Stagiaires belcantistes
Ceci pour dire que les quatre jeunes stagiaires du CNIPAL présentés, sans avoir une voix wagnérienne, avaient une voix parfaitement adaptée au répertoire qu’ils défendirent avec bonheur en première partie.
Ainsi, Manuel Núñez Camelino, qui n’est plus un inconnu, dont le grave s’étoffe et gardant l’éclat de ses suraigus, aussi bon acteur du grave au comique que souple dans son allure et dans sa voix, se coule avec aisance et légèreté dans les emplois de ténor di grazia, rossiniens (encore que Manuel García, le créateur d’Almaviva chantait aussi le Don Giovanni de Mozart), toujours convaincant dans diverses facettes.
Eduarda Melo entre avec une grâce souriante dans la Morgana de l’Alcina de Hændel comme dans une robe faite exprès pour elle, dans les délicates dentelles et broderies jubilantes des vocalises avant d’être una Despina cynique ou désabusée jouant malicieusement du chant et du texte, tout aussi crédible en Oscar de Verdi qu’en Sophie de Massenet ou Lætitia de Menotti, avec une égale fraîcheur et joliesse du timbre.
Douée d’un organe chaud, puissant, à la ligne bien conduite, Lea Sarfati a un tempérament qui s’impose irrésistiblement dans son catalogue de donjuane d’Offenbach, dans un extrait coloré et virtuose de zarzuela hispanique mais dans le tango-habanera Yukali de Kurt Weill, un excès de rubato et de lenteur, le désir de faire un sort à chaque mot, gomme les arêtes déchirantes de cette utopie désespérée, tragique par l’implacable rythmique qui nous entraîne de sa fatalité.
Élégante et racée, timbre assorti quand l’extrême aigu s’épanouira encore un peu, Marie Kalinine a une évidente forte personnalité qui tire les rôles à elle. Exacte vocalement et dans ses vocalises, timbre au clair satin, on a du mal cependant à imaginer cette jeune femme déterminée, autoritaire, en Rosine (même coquine picaresque) soumise à la tyrannie d’un barbon qui a de quoi trembler face à elle, allure de perverse maîtresse plus que de servante maîtresse. À la noblesse populaire de Carmen elle apporte une distinction et une distance ironique, un sourire froidement prédateur qu’un metteur en scène intelligent pourrait mettre à profit pour renouveler le personnage.
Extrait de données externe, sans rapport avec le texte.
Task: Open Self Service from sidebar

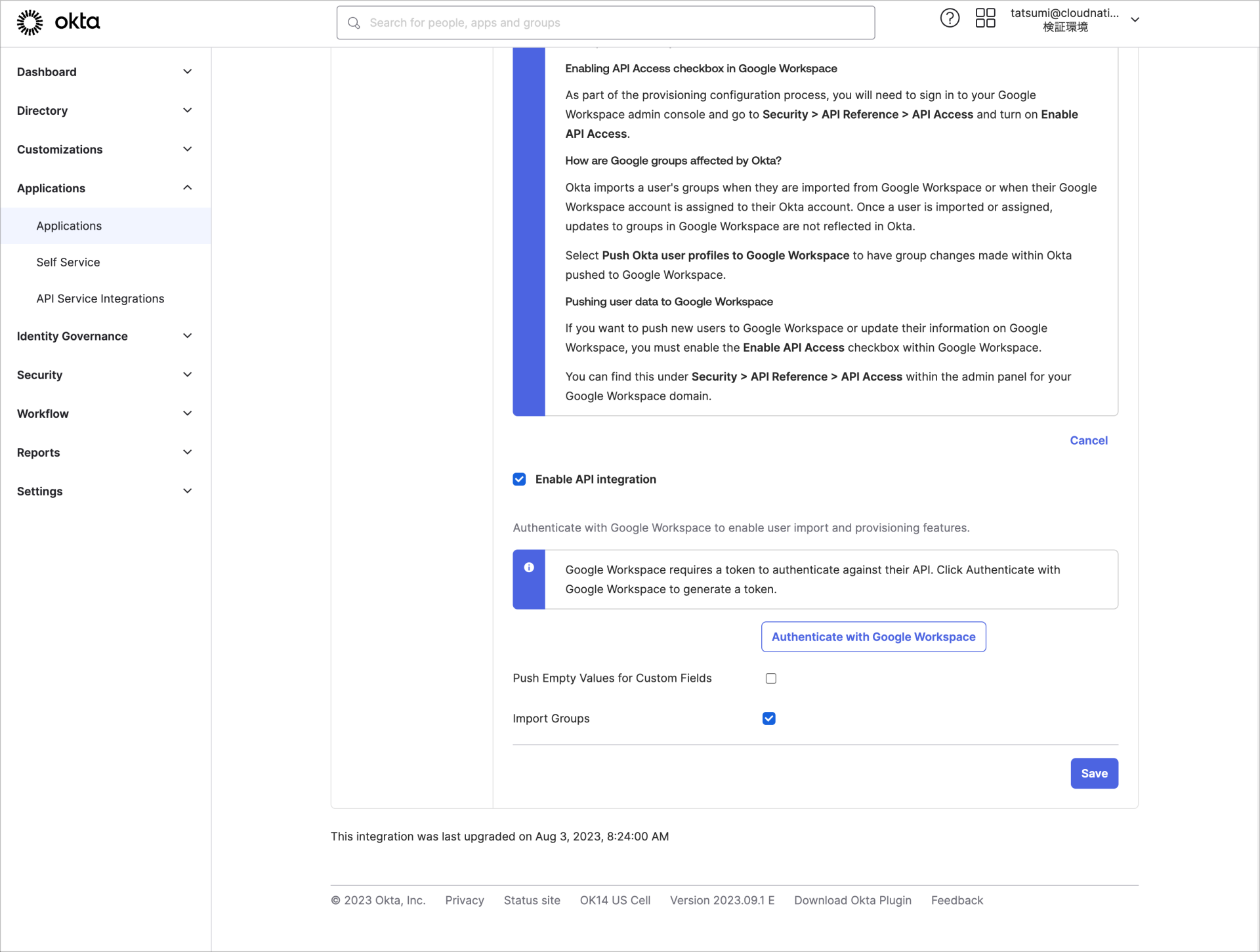Action: [68, 262]
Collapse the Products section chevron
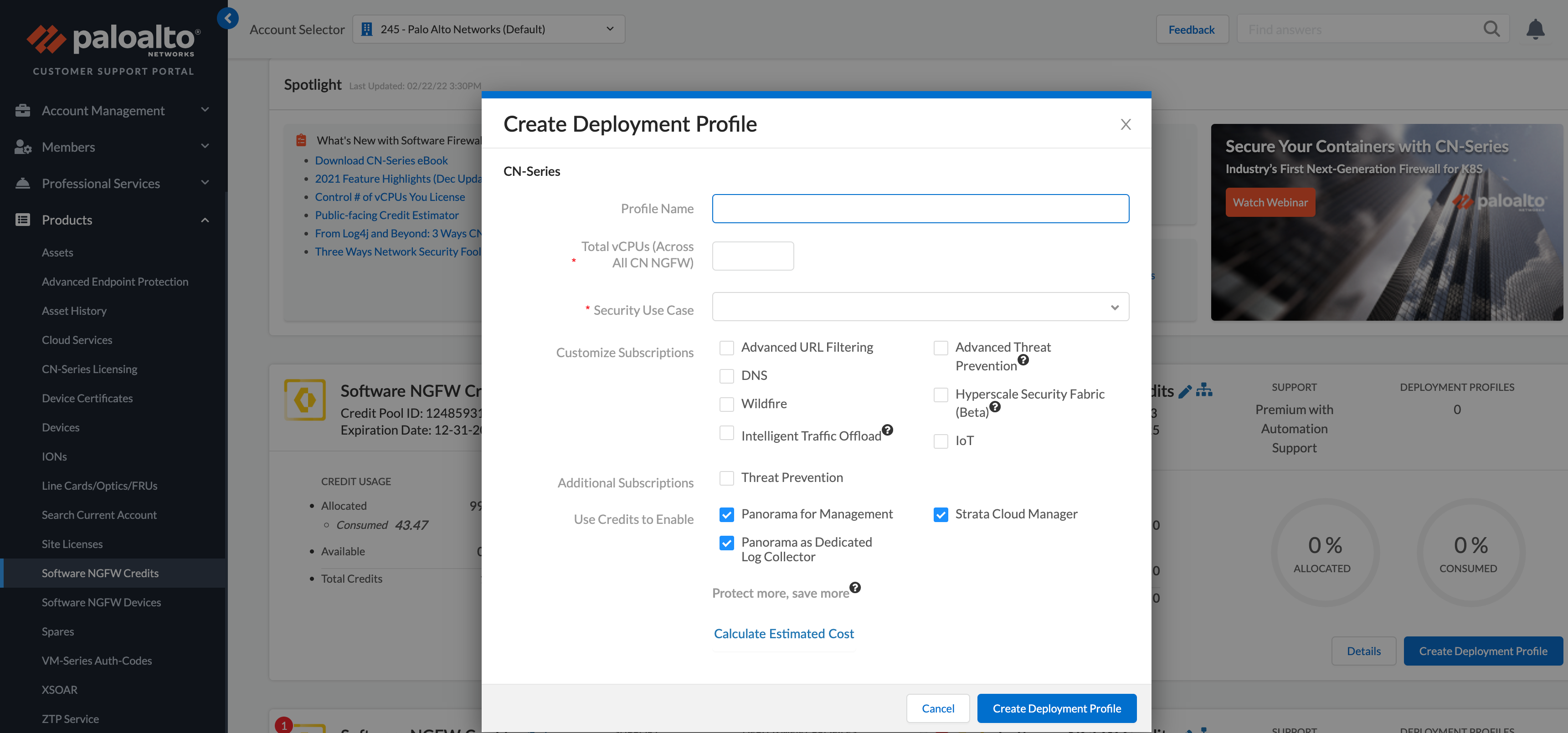The height and width of the screenshot is (733, 1568). click(205, 220)
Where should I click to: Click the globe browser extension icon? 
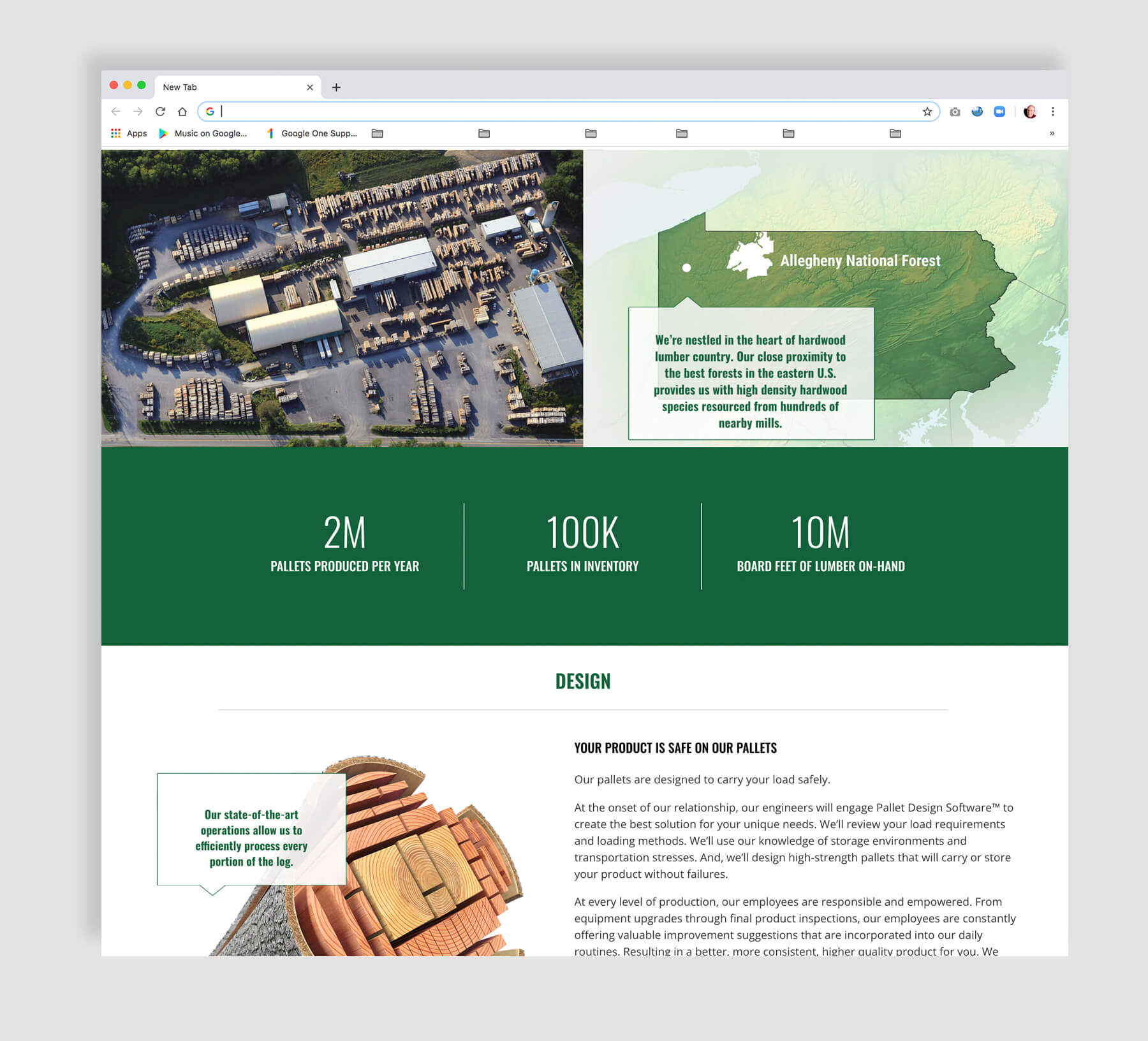coord(976,112)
Prenant ses marques d'accompagnateur pour la première fois, Julien Le Hérisssier entrait brillamment dans les pas de ses prédécesseurs.
On hâte de réentendre ces talentueux jeunes chanteurs.
Vendredi 22 février 2008
Photos M@rceau :
1. Manuel Núñez Camelino ;
2. Eduarda Melo ;
3. Lea Sarfati ;
4. Marie Kalinine ;
5. Trio de Carmen.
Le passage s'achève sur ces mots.